Wednesday, February 20, 2013
i once read a book that began with the scenario of finding yourself in a strange dark alley with no one else around. it encouraged one to acknowledge the emotions one might have being in such a situation and also have a plan for those emotions as well as anything other things that one would imagine - good or bad.
the basis of the book was to encourage a person to look inside themselves; see and feel what was inside there and at some point, choose to come out of the dark alley back into the daylight (reality).
it was a striking book, and i remember that it made a difference in my life (why didn't i just purchase it then? dunno me, but now i can't remember what the title was or even the author).
last week was a dark alley. heck it was dark valley that seemed to stretch to infinity and once i again i met myself there. i didn't enjoy it. i hate being alone, yet even as much as people are around and encouraging and helpful, one still has to complete life's journey on their own. there i was alone.
alone with physical pain, that turn into emotional pain, and the darkness. even yesterday i was plagued with just giving up, wanting to be done with the pain, the exercises, the endless being dependent on people to do things for me - clean my space, do my laundry (it's on another floor)...things that i would like to do for me, things that say "i'm independent". but alas, no...

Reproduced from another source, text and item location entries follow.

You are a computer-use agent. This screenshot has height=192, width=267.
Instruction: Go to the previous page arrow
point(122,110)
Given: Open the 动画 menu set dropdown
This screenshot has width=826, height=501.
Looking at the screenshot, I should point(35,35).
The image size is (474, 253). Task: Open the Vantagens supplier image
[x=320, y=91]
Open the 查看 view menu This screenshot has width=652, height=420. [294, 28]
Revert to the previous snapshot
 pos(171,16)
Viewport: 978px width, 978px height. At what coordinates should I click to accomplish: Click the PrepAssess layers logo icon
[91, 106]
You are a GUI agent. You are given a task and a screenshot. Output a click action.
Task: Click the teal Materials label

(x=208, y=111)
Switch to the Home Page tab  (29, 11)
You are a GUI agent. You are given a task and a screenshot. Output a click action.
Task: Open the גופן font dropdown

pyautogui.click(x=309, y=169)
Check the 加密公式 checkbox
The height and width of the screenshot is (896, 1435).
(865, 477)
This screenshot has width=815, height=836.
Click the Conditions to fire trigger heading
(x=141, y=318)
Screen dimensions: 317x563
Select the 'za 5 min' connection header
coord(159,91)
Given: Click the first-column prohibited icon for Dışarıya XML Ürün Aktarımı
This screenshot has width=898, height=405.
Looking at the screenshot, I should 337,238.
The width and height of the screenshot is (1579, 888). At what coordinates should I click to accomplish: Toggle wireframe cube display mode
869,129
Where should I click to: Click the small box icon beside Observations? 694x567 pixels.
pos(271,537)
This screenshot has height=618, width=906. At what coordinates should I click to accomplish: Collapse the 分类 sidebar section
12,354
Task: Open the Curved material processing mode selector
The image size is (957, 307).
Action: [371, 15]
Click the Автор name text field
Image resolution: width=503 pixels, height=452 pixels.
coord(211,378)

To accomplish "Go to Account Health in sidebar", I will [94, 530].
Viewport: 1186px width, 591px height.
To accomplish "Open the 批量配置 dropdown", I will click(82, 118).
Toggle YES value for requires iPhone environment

what did i find in the dark alley - me; and all my insecurities (there are fewer than last dark alley experience) and all my wants, wishes and desires; all my grumpiness...but i had to say that i wasn't alone. i felt bad for snapping at my partner, who was so kind and gentle and running hither and yon for me; i had people texting and emailing, and visiting...that is what drew me out of the dark alley. the light of their lives and their ability to see things that i sure couldn't in the darkness. i clung to them, and forced myself to go forward. the way is now lighter, and i can once again see some future.
the challenge today was to visualize ending the day and looking back on the good choices that were made today. i can't wait for the end of the day, i am needing to visualize the good choices all the way along today. with each step i take, i will need the light of my friends at spark people, and the things that i have learned through the community, blogs, postings, books i have read, things people have told me just to ensure that i choose health and not a quick fix to dull any pain that may be present in my life.
i can choose to make this just a dark alley versus a dark valley.
in the end - i choose a warm meadow, sunlight streaming down upon me, the fragrance of grass, flowers and clear blue sky as i run that sprint triathlon that i have planned once i recover...spring and new life is just around the corner.